» Exercise requirements: All of the entries should be restated word for word, but without their pictures.

____________________

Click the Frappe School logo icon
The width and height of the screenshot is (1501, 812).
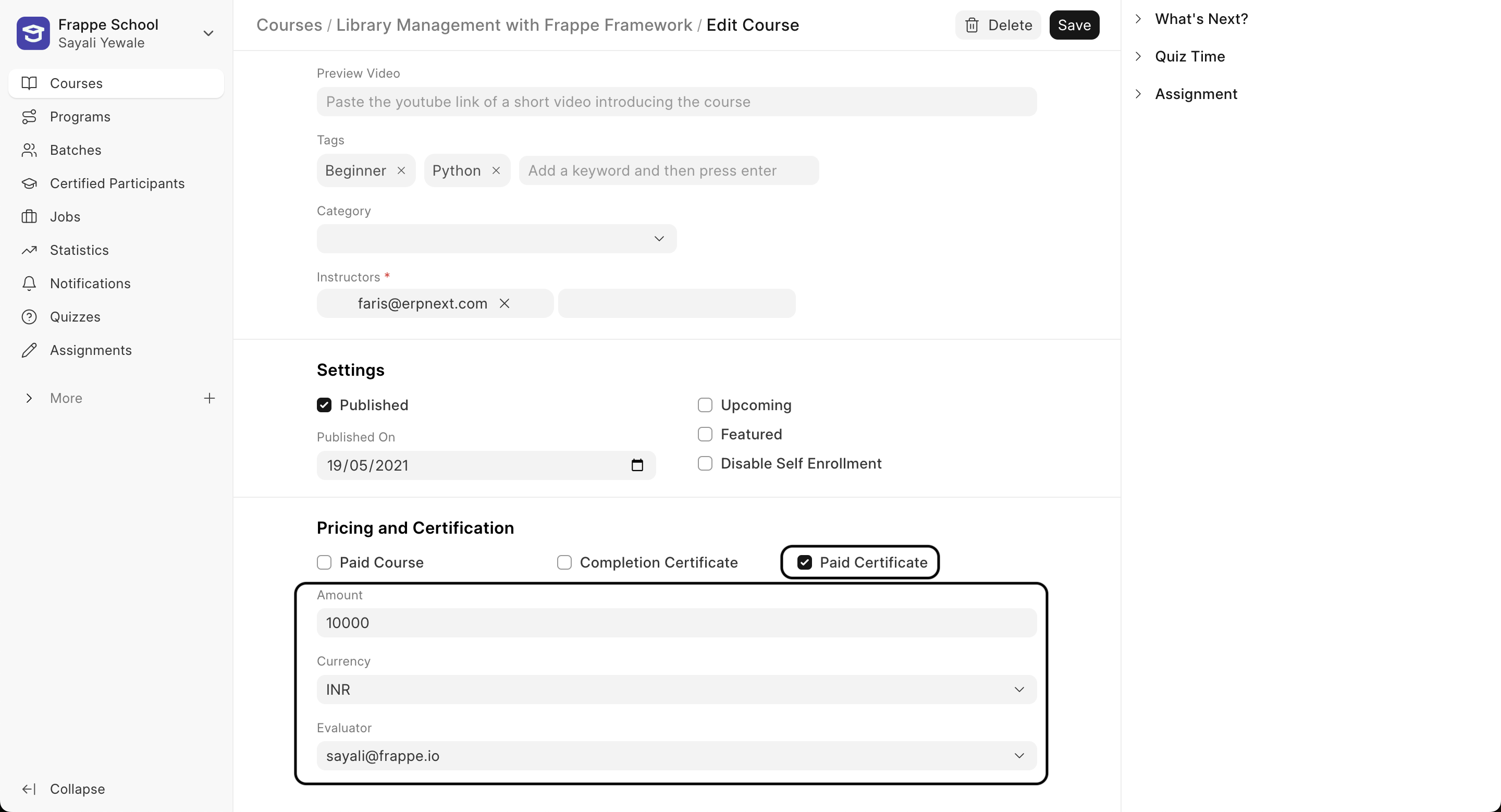coord(33,33)
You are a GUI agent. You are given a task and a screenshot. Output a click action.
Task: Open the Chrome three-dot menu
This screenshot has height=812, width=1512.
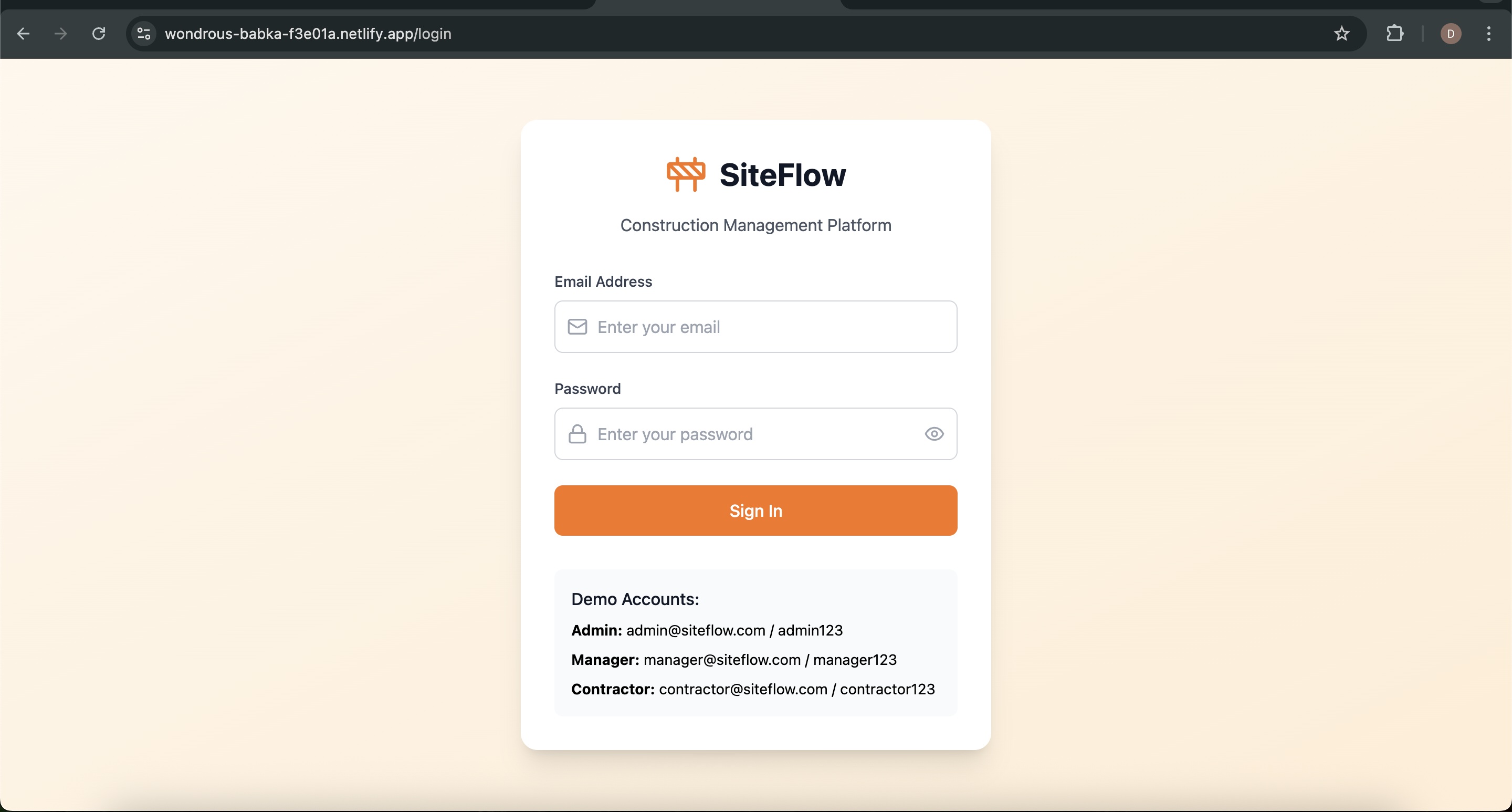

____________________

» Output below:
Click the Frappe School logo icon
The width and height of the screenshot is (1501, 812).
coord(33,33)
You are a GUI agent. You are given a task and a screenshot. Output a click action.
Task: Open the Chrome three-dot menu
This screenshot has height=812, width=1512.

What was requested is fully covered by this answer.